The worrying trend where more and more investments in pharmaceutical R&D are happening outside of Europe is bad for European patients. By participating in a clinical trial, patients take a more active role in their own health care, and they also gain early access to new treatments not yet available as standard of care. The investments in clincial development also nurture a broader public-private innovation eco-system of academic institutions, research hospitals and SME’s, and when this is weakened there is risk of creating a downward spiral, making Europe even less attractive for future medical research and innovation. The EU’s pharmaceutical strategy provides an opportunity for the political leaders of Europe to reverse this trend. First, Europe needs to maintain a robust framework for Intellectual Property protection, which is the incentive sine qua non for private investments in lengthy and risky medical R&D. Reducing existing protection periods or making them conditional on issues that are far removed from the time and place where the original investment decision is made would further erode Europe’s innovation eco-system and send the wrong signals to the world about Europe’s future ambitions as a region where medical breakthroughs happen (and are not merely imported). Secondly, the process for approving new medicines must sped up. At an average of 426 days to approve a new medicine, we’re trailing far behind the US (244), Canada (306) Japan (313) and Australia (315). The rapid and effective approval of COVID-19 vaccines showed us that a faster and more agile system is possible without compromising on safety and quality, and we should make sure to learn from this when updating, resourcing and future-proofing the EU regulatory system. Thirdly, we need new models and a better collaboration between industry, health systems and patients to improve access to medicines throughout Europe. More on that in a coming blog.

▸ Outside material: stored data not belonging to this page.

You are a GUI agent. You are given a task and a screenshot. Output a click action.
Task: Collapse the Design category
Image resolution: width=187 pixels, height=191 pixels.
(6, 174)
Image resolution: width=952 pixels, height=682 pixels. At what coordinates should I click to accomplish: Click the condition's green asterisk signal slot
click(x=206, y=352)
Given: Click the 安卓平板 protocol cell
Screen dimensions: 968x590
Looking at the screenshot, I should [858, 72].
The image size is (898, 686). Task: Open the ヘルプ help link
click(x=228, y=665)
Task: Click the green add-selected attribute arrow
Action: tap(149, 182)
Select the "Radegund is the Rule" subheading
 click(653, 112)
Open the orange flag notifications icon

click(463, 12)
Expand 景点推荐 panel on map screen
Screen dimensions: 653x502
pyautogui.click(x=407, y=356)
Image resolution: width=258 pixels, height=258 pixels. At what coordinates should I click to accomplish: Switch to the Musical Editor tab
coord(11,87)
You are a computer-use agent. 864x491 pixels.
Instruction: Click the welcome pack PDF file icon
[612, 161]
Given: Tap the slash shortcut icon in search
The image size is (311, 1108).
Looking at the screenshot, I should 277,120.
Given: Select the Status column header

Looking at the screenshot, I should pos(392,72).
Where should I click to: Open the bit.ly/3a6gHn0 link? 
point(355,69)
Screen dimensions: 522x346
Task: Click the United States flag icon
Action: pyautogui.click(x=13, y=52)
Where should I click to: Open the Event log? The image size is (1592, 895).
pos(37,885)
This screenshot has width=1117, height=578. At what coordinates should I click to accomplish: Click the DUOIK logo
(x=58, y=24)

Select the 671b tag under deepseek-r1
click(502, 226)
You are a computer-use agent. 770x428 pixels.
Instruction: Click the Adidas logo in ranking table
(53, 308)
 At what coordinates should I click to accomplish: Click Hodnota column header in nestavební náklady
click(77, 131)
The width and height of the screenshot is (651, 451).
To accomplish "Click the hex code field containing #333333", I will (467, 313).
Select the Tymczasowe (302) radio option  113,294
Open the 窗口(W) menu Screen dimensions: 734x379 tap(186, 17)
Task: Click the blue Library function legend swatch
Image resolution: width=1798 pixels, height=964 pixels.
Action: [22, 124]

Our industry spends around €42 billion in research and development in Europe every year, and is the industry that spends most of its revenue on R&D overall, but in a world with increased global competition and rapid scientific developments we cannot rest on our laurels. We hope that policymakers and all stakeholders share our vision that Europe’s share of global R&D investments should increase, not decrease, and that this would be positive for patients, health systems and the broader society and economy. The EU pharma strategy and the upcoming revision of EU’s pharmaceutical legislation provides a once in a generation opportunity to start realising this vision. Let’s take it.